Algunos de los que llevan tratándolo muchos años cuentan que el presidente Samaranch ha envejecido de una manera humanísima. Es decir, que escucha cada vez menos y que parece refugiado en unas convicciones no contrastadas ya con el presente. Entre estas convicciones destaca la del origen de la crisis, que atribuye, obsesivamente, al intento tradicional de los anglosajones de hacerse con el control del deporte. Es cierto que los grandes empresarios anglosajones preferirían negociar los términos del contrato con sus vecinos, gente un poco menos exótica que Juan Antonio Samaranch, João Havelange o Primo Nebiolo, y que, aparentemente, el deporte es el único gran negocio del mundo que controlan los pobres.
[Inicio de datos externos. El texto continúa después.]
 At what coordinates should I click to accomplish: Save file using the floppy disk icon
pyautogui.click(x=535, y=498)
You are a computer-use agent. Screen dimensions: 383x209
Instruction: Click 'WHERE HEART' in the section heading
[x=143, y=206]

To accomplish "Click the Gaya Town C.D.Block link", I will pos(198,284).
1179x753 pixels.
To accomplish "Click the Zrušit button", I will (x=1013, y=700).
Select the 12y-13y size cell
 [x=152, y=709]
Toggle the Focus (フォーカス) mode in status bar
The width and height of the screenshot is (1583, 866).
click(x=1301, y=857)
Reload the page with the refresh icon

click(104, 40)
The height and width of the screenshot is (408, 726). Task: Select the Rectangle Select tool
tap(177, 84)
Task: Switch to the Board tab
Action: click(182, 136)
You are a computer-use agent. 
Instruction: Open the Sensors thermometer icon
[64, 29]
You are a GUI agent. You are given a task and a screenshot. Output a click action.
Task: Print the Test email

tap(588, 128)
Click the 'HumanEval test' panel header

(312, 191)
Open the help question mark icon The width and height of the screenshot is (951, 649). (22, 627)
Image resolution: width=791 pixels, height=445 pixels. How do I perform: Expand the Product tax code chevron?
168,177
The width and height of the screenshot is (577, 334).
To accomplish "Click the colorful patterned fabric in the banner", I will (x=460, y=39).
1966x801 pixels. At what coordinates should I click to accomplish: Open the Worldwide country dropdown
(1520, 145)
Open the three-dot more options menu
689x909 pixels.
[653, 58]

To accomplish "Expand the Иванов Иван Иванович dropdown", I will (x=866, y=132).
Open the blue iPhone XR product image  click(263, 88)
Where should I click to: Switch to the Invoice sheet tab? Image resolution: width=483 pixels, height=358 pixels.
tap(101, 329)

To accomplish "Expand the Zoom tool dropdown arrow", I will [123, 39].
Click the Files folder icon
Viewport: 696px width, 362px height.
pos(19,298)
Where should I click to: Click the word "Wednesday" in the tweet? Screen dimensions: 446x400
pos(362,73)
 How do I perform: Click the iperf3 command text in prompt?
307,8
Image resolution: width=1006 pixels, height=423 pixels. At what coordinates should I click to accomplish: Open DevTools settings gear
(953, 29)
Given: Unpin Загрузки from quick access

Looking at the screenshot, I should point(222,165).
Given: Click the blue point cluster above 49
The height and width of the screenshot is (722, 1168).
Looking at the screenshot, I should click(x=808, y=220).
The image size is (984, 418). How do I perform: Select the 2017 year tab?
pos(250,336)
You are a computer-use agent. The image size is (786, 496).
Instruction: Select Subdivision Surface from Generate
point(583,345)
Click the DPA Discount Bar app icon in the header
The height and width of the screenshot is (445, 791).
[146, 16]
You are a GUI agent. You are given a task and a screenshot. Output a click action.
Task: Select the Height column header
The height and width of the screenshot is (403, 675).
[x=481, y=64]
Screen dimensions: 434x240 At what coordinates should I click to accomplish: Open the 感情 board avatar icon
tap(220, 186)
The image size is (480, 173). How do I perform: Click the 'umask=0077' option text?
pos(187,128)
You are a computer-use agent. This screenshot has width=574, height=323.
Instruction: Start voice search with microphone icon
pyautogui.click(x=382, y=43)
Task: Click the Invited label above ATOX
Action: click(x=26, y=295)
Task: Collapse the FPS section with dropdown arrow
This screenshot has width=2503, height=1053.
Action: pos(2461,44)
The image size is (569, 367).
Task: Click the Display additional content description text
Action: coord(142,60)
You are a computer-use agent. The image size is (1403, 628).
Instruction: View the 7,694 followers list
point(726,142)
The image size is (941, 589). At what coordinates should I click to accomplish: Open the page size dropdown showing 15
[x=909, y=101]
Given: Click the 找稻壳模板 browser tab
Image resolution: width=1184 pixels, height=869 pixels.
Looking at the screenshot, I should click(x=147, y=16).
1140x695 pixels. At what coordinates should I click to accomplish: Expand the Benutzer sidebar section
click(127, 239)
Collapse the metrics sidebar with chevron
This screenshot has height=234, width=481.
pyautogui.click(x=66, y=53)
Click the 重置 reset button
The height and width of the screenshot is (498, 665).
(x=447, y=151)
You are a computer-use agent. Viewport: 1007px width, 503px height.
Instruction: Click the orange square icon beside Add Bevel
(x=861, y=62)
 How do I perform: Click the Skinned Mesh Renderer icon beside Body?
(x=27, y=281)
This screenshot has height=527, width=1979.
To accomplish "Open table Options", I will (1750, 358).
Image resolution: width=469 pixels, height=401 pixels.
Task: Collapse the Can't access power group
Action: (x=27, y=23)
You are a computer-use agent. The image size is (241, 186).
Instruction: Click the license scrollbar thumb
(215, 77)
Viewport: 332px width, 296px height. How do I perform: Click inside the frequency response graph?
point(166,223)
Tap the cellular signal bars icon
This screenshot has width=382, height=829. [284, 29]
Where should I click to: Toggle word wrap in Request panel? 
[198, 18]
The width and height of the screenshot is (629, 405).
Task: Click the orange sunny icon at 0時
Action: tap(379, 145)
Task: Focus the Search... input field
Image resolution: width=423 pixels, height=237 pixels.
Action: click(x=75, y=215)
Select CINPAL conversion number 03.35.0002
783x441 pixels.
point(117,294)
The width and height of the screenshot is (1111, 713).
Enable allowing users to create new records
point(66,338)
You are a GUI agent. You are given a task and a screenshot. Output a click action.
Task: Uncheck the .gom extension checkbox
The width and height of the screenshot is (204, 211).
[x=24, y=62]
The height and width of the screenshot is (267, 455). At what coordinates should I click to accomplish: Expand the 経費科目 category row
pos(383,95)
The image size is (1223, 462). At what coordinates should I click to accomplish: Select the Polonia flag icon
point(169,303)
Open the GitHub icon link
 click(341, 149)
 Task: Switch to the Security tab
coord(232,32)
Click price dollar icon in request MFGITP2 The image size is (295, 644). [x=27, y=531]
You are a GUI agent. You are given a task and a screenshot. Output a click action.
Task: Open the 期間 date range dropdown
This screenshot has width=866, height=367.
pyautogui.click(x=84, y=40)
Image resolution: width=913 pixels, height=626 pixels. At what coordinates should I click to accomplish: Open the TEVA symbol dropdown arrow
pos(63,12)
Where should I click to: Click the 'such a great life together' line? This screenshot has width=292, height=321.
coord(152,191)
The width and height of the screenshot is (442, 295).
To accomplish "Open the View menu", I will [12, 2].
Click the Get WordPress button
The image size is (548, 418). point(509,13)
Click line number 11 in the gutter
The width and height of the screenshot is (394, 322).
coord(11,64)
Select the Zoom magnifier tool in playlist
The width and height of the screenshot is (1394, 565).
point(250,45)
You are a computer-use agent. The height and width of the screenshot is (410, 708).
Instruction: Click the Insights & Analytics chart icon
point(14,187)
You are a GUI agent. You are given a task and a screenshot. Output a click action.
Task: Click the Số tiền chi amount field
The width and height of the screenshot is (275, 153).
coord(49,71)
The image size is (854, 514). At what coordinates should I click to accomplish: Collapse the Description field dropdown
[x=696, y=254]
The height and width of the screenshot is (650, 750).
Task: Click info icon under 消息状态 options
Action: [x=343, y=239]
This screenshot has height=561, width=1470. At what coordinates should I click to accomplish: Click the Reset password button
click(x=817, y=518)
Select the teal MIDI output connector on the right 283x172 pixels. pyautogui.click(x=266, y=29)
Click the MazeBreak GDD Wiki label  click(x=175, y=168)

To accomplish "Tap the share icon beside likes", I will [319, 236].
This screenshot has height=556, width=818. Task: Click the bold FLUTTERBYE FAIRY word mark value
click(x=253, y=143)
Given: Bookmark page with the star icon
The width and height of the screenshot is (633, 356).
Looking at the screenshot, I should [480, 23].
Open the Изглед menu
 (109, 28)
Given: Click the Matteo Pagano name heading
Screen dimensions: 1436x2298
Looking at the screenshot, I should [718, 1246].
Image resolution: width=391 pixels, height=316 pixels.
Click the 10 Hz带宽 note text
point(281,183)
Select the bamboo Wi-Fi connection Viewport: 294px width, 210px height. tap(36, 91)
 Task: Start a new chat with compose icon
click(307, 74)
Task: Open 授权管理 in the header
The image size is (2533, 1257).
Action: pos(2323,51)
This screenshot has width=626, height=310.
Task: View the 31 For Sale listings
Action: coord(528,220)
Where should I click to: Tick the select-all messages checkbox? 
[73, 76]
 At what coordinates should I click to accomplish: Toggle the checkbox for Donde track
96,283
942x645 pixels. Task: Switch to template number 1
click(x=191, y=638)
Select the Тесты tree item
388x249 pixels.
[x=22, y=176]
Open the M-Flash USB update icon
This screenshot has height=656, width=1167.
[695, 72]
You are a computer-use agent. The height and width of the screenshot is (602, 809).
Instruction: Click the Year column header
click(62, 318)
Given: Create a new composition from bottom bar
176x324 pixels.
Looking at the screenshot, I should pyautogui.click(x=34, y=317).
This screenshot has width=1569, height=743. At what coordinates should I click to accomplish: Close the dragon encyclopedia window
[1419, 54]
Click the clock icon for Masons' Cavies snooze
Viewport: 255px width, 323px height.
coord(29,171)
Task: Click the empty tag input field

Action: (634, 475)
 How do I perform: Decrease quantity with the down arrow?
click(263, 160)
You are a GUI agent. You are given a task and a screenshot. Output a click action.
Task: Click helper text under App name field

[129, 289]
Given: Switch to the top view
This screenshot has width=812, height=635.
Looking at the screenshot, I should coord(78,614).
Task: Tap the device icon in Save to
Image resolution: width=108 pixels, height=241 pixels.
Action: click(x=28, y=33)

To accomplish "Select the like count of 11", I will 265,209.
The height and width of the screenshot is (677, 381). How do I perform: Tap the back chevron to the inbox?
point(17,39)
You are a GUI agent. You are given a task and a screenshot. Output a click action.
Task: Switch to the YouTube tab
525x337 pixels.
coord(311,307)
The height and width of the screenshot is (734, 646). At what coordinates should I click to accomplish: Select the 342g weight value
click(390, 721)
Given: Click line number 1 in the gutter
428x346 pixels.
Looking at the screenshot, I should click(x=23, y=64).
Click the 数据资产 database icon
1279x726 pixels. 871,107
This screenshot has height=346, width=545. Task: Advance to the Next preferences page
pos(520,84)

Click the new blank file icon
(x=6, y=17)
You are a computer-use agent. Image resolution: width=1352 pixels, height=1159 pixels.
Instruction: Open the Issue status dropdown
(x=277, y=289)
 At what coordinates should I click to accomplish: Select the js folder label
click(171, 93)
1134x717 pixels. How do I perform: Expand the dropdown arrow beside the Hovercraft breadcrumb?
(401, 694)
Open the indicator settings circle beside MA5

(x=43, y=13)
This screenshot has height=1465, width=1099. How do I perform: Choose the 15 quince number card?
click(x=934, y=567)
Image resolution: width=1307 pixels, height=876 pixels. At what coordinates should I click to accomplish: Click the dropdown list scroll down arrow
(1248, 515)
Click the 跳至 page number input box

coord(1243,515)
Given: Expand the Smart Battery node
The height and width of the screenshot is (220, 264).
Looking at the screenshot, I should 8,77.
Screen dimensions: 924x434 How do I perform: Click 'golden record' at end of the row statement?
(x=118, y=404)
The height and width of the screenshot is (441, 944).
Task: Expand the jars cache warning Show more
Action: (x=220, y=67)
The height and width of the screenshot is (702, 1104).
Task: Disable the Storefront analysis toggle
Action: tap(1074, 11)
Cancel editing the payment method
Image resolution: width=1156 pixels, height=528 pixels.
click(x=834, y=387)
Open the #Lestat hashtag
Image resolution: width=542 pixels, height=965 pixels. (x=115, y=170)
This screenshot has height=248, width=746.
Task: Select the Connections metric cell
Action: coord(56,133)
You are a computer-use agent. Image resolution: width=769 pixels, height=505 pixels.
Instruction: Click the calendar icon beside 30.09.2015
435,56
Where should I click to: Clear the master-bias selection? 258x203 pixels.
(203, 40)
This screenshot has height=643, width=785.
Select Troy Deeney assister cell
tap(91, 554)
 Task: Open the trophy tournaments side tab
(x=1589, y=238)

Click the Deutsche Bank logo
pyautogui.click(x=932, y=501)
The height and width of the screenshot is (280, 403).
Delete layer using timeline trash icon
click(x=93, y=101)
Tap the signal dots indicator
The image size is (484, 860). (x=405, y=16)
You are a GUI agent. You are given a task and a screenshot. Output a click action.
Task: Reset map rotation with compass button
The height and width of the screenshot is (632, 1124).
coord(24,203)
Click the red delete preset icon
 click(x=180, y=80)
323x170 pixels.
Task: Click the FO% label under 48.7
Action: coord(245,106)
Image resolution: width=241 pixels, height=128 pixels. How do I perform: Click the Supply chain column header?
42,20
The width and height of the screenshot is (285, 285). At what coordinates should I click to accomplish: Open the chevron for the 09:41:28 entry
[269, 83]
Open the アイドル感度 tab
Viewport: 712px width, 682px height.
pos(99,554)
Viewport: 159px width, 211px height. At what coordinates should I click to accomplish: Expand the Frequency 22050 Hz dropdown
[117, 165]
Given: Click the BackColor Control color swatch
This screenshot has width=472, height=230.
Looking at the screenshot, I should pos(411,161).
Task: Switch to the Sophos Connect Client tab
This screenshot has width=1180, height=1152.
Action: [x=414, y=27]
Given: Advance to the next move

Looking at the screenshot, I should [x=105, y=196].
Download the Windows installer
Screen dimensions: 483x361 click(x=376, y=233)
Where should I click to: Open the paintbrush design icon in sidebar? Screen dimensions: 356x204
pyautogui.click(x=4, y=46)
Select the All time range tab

Pero un observador de los asuntos olímpicos ironiza con agudeza sobre este lugar común: "Quien domina el deporte es quien puede comprarlo; es decir, las grandes cadenas televisivas y las grandes compañías, que creo que son todas anglosajonas. También pasa con el petróleo. Los pobres siguen haciendo en el circo el mismo papel de siempre: negociar con los leones".
Los que lo quieren lamentan, por último, que Samaranch haya perdido la oportunidad de pasar a la historia como un presidente olímpico intachable. Pero este juicio adolece de un conocimiento superficial del personaje: Samaranch no ha tenido jamás ningún sentido de la historia. Si ha seguido en el COI después de Barcelona, después de Atlanta, si perdió la posibilidad de cualquiera de esas dos fotos históricas, es porque su único interés fue siempre el presente. "Un hombre de la situación", se llamaba su corte de cara en el franquismo. Así, seguirá en el COI hasta el límite de lo humanamente posible, hasta la pura extenuación. Cambiaría la historia y cualquier gloria póstuma por cinco minutos más en el palco del estadio. No hay demasiados españoles en el siglo que hayan disfrutado tanto, y tan sostenidamente, con su trabajo.